ECLI:NL:HR:2000:AA8200

Hoge Raad

Datum uitspraak
7 november 2000
Publicatiedatum
4 april 2013
Zaaknummer
01227/99
Instantie
Hoge Raad
Type
Uitspraak
Rechtsgebied
Strafrecht
Procedures
  • Cassatie
Rechters
  • W.J.M. Davids
  • F.H. Koster
  • A.M.M. Orie
  • J.P. Balkema
  • B.C. de Savornin Lohman
Vindplaatsen
  • Rechtspraak.nl
AI samenvatting door LexboostAutomatisch gegenereerd

Cassatie over de ontvankelijkheid van het Openbaar Ministerie in een strafzaak betreffende de Opiumwet

In deze zaak heeft de Hoge Raad op 7 november 2000 uitspraak gedaan in een cassatieprocedure tegen een arrest van het Gerechtshof te Arnhem. De verdachte was eerder door de Politierechter in de Arrondissementsrechtbank te Zwolle veroordeeld voor opzettelijk handelen in strijd met de Opiumwet. Het Gerechtshof had deze veroordeling bevestigd, maar de verdachte stelde dat het Openbaar Ministerie niet-ontvankelijk in de strafvervolging moest worden verklaard vanwege schending van het vertrouwensbeginsel. De verdediging voerde aan dat het Openbaar Ministerie door de vervolging het gedoogbeleid ten aanzien van coffeeshops doorkruiste, aangezien de gemeente Kampen geen nul-optie had vastgesteld en de verdachte zijn coffeeshop sinds 1996 ongehinderd had kunnen exploiteren.

De Hoge Raad oordeelde dat het Gerechtshof terecht had geoordeeld dat er geen lokaal gedoogbeleid was vastgesteld in Kampen, en dat de richtlijnen voor het opsporings- en vervolgingsbeleid inzake de Opiumwet niet in de weg stonden aan de vervolging van de verdachte. De Hoge Raad verwierp de middelen van cassatie en oordeelde dat het beroep niet kon leiden tot vernietiging van het bestreden arrest. De uitspraak benadrukt de rol van het lokale driehoeksoverleg in het bepalen van het gedoogbeleid en bevestigt dat zonder een vastgesteld gedoogbeleid het Openbaar Ministerie kan optreden tegen coffeeshops.
# # # # #
- OPGAVEN -
#1 Leg in één tot drie zinnen uit waarom de verdediging volgens het fragment over de coffeeshopzaak vond dat het Openbaar Ministerie niet-ontvankelijk moest worden verklaard.
#2 Pak het fragment over de coffeeshopzaak op na de laatste zin en schrijf het verder.
De regels die volgen zijn apart materiaal en staan los van het fragment over de coffeeshopzaak.
# # # # #
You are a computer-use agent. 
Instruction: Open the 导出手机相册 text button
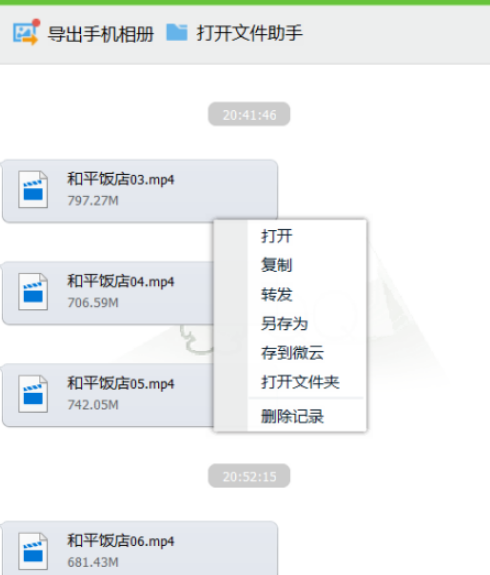pos(101,34)
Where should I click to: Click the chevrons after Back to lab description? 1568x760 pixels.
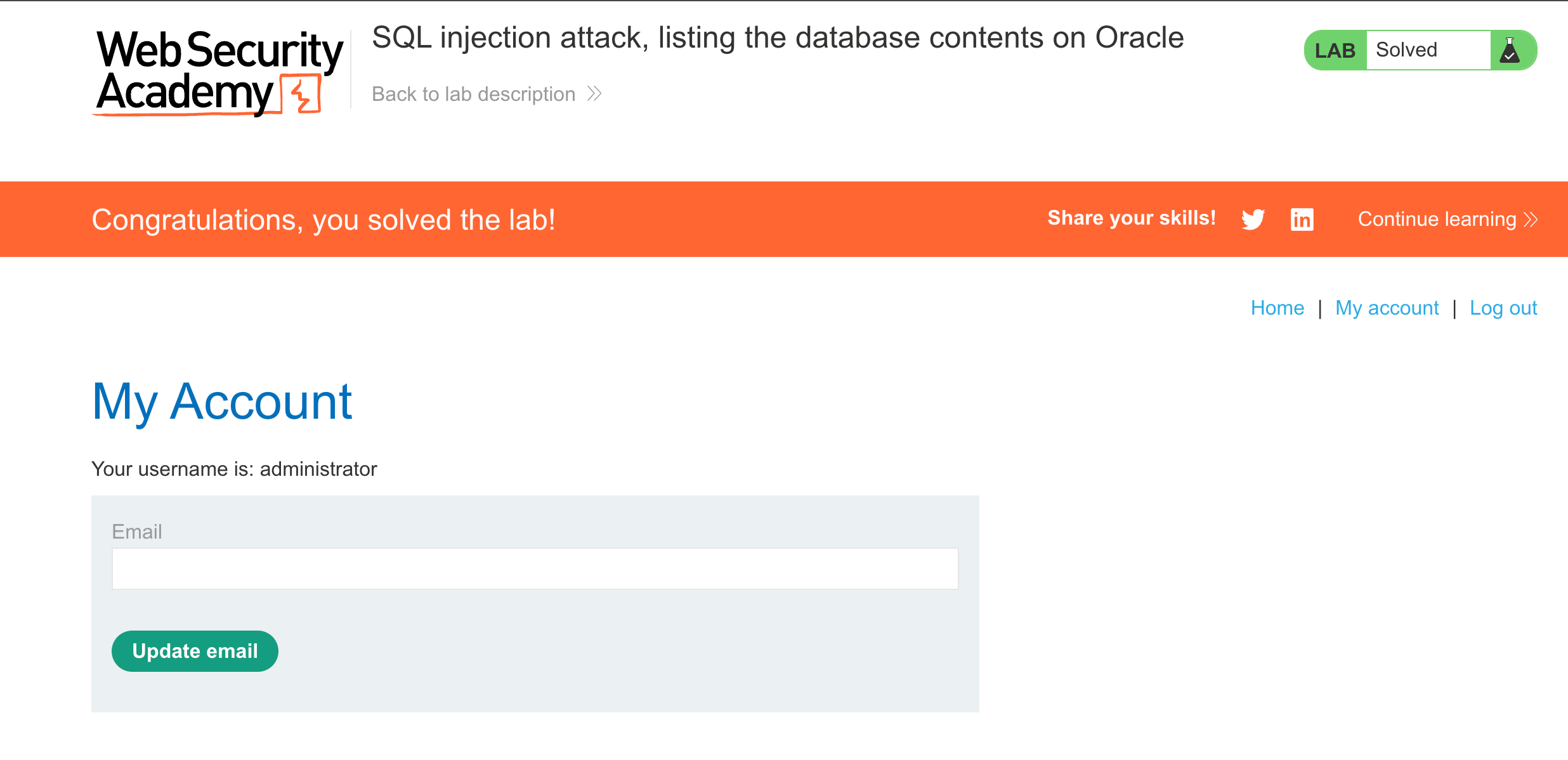[x=594, y=94]
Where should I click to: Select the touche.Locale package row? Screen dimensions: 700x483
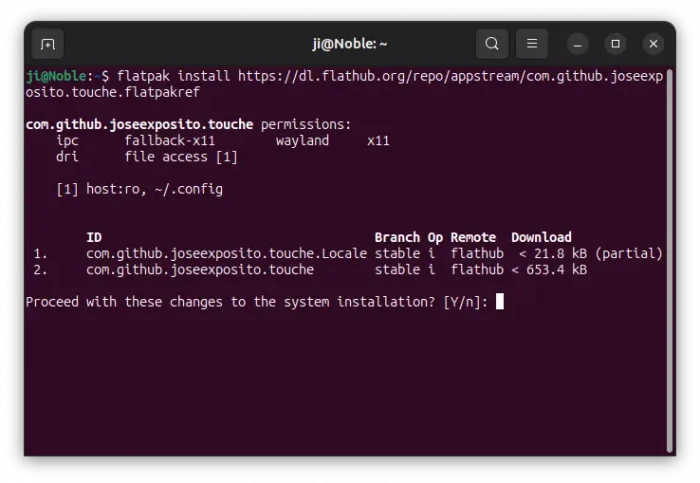click(226, 254)
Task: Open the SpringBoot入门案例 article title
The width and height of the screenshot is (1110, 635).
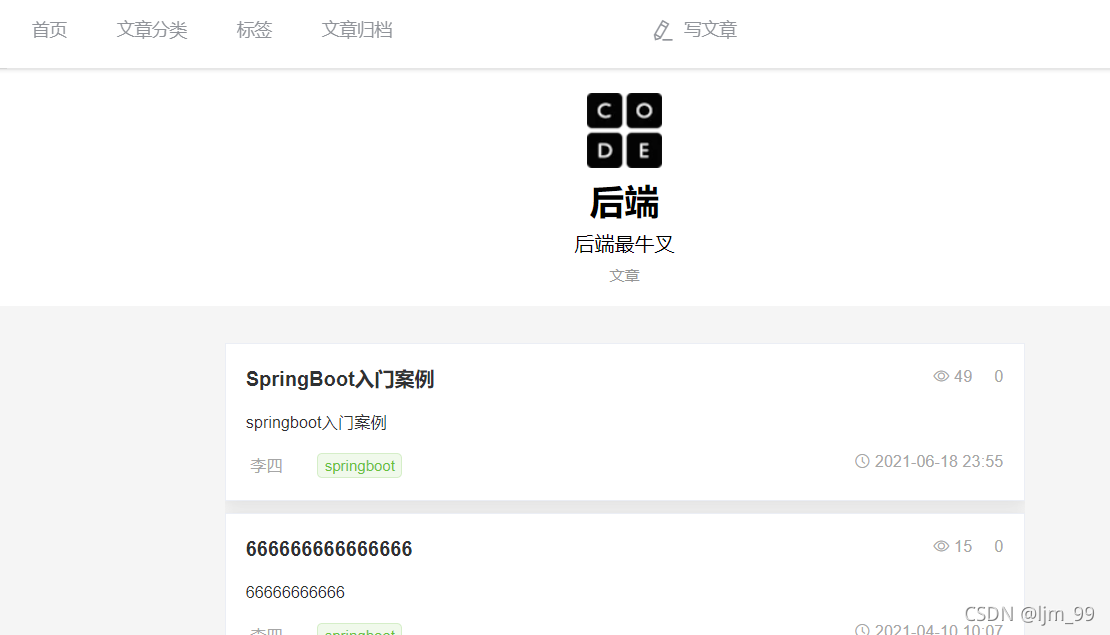Action: coord(340,379)
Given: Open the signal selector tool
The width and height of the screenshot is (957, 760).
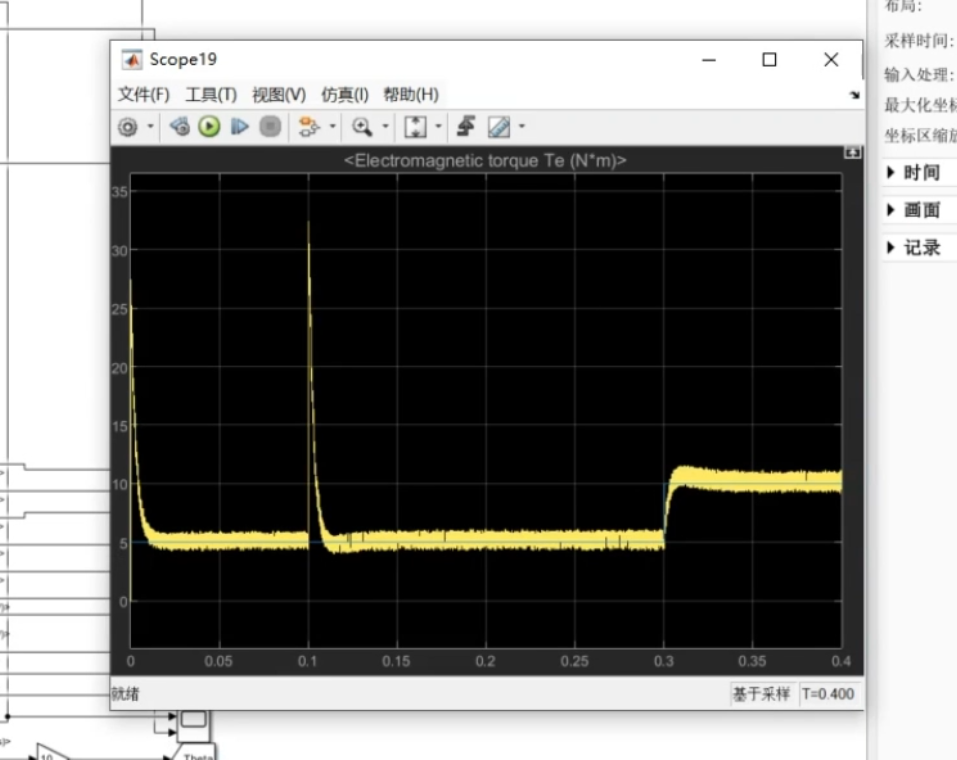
# # # # #
- ANTWOORDEN PER OPGAVE -
#1 Volgens de verdediging schond het Openbaar Ministerie het vertrouwensbeginsel, omdat de vervolging het gedoogbeleid ten aanzien van coffeeshops doorkruiste. De gemeente Kampen had namelijk geen nul-optie vastgesteld, en de verdachte had zijn coffeeshop sinds 1996 ongehinderd kunnen exploiteren.

#2
De uitspraak van de Hoge Raad is van belang voor de interpretatie van het gedoogbeleid en de bevoegdheden van het Openbaar Ministerie in zaken die betrekking hebben op de Opiumwet. Het arrest biedt duidelijkheid over de voorwaarden waaronder coffeeshops kunnen worden gedoogd en de verantwoordelijkheden van lokale autoriteiten en het Openbaar Ministerie.

Uitspraak

7 november 2000
Strafkamer
nr. 01227/99
Hoge Raad der Nederlanden
Arrest
op het beroep in cassatie tegen een arrest van het Gerechtshof te Arnhem van
10 december 1998 alsmede tegen alle op de terechtzitting van dit Hof gegeven
beslissingen in de strafzaak tegen:
[Verdachte], geboren te [geboorteplaats] op [geboortedatum] 1967, wonende te
[woonplaats].
1. De bestreden einduitspraak
Het Hof heeft in hoger beroep - met vernietiging van een von-nis van de
Politierechter in de Arron-disse-ments-rechtbank te Zwolle van 10 november 1997 -
de verdachte ter zake van "opzettelijk handelen in strijd met een in artikel 3,
eerste lid onder C, van de Opiumwet gegeven verbod" veroordeeld tot een
geldboete van vijfhonderd gulden, subsidiair tien dagen hechtenis, met verbeurd-
verklaring en onttrekking aan het verkeer zoals in het arrest omschreven.
2. Geding in cassatie
Het beroep is ingesteld door de verdachte. Namens deze heeft mr. L. de Leon,
advocaat te Utrecht, bij schriftuur middelen van cassatie voorgesteld. De schriftuur
is aan dit arrest gehecht en maakt daarvan deel uit.
De waarnemend Advocaat-Generaal Keijzer heeft geconcludeerd dat de Hoge
Raad de bestreden uitspraak zal vernietigen en de zaak zal verwijzen naar het
Gerechtshof te Leeuwarden, teneinde op het bestaande hoger beroep opnieuw te
worden berecht en afgedaan.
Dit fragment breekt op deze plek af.